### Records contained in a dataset
----------------
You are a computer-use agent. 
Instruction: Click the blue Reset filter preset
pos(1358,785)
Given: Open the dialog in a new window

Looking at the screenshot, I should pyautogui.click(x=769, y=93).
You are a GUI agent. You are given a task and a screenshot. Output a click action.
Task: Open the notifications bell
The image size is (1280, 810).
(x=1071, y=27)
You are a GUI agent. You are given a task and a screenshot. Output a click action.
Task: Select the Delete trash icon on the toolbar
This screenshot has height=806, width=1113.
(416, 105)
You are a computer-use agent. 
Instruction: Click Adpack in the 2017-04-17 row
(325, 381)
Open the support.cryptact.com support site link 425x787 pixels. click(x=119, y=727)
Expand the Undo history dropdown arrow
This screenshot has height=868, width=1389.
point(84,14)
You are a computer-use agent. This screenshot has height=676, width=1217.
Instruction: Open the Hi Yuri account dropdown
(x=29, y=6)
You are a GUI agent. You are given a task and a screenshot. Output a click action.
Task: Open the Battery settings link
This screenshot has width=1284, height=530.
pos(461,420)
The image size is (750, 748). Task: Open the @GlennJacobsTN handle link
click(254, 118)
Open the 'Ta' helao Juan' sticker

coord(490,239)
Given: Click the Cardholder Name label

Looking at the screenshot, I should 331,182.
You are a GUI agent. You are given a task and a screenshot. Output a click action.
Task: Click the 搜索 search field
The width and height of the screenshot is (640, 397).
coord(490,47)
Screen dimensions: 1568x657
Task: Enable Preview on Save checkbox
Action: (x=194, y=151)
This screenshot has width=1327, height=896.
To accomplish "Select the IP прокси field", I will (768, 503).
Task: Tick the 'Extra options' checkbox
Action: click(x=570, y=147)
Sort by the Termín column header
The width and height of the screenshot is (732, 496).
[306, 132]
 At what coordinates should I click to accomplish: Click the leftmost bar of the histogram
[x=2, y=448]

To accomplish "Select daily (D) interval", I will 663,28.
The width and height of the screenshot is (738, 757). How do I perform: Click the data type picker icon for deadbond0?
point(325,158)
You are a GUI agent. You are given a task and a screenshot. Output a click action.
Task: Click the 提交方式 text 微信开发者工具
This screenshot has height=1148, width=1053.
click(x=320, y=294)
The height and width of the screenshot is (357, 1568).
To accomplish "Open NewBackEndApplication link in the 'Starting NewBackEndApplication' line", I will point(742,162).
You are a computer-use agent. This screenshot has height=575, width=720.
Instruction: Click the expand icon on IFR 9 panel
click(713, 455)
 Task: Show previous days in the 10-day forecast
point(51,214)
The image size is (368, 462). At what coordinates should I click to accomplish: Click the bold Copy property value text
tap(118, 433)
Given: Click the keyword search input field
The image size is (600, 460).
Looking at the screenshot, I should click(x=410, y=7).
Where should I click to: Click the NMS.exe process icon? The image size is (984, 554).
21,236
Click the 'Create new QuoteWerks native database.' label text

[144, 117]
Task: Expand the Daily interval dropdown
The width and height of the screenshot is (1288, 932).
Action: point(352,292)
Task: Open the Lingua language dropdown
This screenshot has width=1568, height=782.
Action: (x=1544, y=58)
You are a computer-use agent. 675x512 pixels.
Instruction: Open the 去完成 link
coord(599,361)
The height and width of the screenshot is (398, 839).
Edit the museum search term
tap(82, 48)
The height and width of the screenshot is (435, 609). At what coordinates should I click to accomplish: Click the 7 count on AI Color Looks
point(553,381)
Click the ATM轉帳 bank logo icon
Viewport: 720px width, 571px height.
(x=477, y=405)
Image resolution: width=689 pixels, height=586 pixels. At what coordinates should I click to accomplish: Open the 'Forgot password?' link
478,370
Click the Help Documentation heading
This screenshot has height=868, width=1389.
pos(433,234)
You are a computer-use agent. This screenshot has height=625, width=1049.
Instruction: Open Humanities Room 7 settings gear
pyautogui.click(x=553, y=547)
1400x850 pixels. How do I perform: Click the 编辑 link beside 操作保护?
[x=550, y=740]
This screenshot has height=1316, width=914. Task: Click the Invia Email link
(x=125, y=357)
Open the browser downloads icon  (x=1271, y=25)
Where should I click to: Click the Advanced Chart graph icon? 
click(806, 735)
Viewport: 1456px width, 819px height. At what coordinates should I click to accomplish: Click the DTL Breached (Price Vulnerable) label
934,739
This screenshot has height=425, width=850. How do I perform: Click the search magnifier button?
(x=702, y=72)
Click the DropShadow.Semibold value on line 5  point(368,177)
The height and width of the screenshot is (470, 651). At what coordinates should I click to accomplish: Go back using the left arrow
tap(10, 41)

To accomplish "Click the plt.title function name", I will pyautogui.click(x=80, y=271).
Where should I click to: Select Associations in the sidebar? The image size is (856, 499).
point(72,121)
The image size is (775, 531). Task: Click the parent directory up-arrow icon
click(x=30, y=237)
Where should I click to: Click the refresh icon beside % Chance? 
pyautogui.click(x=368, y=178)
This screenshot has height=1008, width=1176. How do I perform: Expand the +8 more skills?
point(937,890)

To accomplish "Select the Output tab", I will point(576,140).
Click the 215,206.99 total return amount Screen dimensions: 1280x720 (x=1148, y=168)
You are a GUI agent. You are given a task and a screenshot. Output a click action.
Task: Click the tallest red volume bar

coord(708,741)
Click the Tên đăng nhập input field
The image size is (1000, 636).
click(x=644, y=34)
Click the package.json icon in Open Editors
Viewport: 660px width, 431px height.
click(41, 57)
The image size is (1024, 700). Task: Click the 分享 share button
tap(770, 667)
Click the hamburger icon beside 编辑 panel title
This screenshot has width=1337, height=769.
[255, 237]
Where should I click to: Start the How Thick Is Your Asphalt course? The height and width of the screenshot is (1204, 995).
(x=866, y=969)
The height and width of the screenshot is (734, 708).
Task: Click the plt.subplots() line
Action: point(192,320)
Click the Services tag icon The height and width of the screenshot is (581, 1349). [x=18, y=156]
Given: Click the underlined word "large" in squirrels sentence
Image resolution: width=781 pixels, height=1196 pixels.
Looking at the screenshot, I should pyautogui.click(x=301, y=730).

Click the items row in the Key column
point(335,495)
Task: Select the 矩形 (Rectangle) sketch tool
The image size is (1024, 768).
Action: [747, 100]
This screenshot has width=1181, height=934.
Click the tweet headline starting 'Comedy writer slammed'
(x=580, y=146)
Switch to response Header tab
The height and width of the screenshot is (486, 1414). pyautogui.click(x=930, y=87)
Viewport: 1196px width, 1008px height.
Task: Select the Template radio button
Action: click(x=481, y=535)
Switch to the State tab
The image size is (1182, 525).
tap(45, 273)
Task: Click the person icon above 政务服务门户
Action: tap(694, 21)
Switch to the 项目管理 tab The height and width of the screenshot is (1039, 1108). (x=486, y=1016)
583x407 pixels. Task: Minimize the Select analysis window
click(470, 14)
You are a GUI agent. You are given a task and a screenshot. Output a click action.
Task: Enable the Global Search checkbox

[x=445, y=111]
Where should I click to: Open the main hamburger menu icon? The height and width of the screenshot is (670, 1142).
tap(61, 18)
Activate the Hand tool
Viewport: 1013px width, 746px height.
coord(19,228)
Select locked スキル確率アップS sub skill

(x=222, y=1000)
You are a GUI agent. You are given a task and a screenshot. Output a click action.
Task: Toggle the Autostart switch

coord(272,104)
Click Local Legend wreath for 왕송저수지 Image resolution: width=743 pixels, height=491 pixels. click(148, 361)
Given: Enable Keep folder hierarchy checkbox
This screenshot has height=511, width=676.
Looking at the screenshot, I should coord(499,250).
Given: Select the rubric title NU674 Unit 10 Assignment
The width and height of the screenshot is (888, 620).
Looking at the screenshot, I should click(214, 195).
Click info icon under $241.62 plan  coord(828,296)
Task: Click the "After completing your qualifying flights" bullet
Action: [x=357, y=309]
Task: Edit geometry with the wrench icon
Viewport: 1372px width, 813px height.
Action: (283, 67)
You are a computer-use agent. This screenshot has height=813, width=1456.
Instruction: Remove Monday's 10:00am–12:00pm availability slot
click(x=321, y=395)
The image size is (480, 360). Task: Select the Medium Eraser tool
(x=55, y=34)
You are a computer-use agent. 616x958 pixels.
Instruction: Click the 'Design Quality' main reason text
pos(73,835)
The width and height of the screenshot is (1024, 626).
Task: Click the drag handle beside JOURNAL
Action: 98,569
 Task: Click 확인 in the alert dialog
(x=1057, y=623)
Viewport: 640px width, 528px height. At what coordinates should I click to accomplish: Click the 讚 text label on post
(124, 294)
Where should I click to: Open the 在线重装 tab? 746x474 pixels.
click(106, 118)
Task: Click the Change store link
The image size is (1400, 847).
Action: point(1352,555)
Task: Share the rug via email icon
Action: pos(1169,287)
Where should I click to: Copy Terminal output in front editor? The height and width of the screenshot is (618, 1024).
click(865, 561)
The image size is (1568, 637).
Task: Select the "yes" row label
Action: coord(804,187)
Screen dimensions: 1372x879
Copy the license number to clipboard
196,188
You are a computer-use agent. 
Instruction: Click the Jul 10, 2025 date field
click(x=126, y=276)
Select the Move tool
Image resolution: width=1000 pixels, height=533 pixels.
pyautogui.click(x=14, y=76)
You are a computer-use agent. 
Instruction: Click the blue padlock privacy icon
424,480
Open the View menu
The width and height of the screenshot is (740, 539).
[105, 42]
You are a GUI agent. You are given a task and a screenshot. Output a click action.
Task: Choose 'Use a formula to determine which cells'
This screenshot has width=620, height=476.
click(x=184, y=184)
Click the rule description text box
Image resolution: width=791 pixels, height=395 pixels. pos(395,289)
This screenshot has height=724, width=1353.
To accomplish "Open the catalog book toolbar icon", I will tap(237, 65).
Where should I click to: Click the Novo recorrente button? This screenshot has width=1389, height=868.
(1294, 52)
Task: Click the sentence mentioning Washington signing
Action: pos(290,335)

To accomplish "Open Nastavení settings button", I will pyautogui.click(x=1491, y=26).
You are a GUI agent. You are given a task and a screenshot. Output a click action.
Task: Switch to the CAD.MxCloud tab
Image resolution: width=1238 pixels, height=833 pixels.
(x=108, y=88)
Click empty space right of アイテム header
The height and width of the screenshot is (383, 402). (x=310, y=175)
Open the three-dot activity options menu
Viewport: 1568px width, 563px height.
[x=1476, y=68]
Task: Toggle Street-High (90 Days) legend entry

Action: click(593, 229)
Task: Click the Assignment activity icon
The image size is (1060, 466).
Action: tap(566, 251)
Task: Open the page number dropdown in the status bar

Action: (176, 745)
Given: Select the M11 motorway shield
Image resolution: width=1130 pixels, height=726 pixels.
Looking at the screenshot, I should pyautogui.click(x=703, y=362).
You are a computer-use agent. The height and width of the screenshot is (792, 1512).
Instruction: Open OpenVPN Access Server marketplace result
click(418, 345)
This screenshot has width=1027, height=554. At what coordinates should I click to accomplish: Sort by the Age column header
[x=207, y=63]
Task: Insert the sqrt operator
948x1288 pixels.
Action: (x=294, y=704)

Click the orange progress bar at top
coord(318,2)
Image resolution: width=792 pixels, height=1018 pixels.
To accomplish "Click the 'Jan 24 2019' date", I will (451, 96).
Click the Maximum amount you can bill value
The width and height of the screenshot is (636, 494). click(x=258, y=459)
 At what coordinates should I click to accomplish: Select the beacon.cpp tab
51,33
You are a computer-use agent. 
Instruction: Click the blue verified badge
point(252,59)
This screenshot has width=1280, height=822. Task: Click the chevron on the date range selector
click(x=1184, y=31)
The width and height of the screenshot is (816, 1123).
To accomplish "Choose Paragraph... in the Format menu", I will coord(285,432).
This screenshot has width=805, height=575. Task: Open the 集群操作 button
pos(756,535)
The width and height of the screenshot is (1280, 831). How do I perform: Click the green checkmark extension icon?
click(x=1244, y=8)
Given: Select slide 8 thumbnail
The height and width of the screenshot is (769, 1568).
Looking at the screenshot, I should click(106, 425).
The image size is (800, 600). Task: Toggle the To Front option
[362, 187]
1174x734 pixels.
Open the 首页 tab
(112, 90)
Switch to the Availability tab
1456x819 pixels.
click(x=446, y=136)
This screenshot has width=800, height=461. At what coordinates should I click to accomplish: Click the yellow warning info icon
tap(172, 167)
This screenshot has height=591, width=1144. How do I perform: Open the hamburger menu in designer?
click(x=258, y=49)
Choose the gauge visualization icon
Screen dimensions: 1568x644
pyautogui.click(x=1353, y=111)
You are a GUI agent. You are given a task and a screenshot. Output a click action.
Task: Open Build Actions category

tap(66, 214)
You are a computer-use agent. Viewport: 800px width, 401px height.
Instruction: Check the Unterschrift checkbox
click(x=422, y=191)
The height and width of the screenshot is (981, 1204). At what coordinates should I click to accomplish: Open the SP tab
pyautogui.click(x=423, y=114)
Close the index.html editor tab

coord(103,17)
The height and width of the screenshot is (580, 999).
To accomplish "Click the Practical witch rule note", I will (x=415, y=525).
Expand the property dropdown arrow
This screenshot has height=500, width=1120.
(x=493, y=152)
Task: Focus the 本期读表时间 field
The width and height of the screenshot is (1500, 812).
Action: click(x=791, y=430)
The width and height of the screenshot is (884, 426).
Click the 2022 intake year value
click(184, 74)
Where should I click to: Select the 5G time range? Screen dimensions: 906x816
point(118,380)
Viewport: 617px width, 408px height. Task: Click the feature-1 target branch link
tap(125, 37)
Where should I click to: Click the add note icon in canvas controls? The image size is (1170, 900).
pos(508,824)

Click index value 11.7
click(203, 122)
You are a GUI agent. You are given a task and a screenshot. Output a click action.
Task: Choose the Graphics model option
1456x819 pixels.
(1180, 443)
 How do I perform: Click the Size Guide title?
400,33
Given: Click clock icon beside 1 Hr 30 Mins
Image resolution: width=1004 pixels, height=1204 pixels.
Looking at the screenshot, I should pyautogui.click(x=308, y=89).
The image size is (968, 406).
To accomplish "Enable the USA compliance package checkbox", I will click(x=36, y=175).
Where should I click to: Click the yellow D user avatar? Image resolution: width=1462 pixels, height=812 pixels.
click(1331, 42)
----------------
### Exercise description
Search the records for the word "activity" and copy out every line that holds it.

### Response box
Open the three-dot activity options menu
Task: Click the Assignment activity icon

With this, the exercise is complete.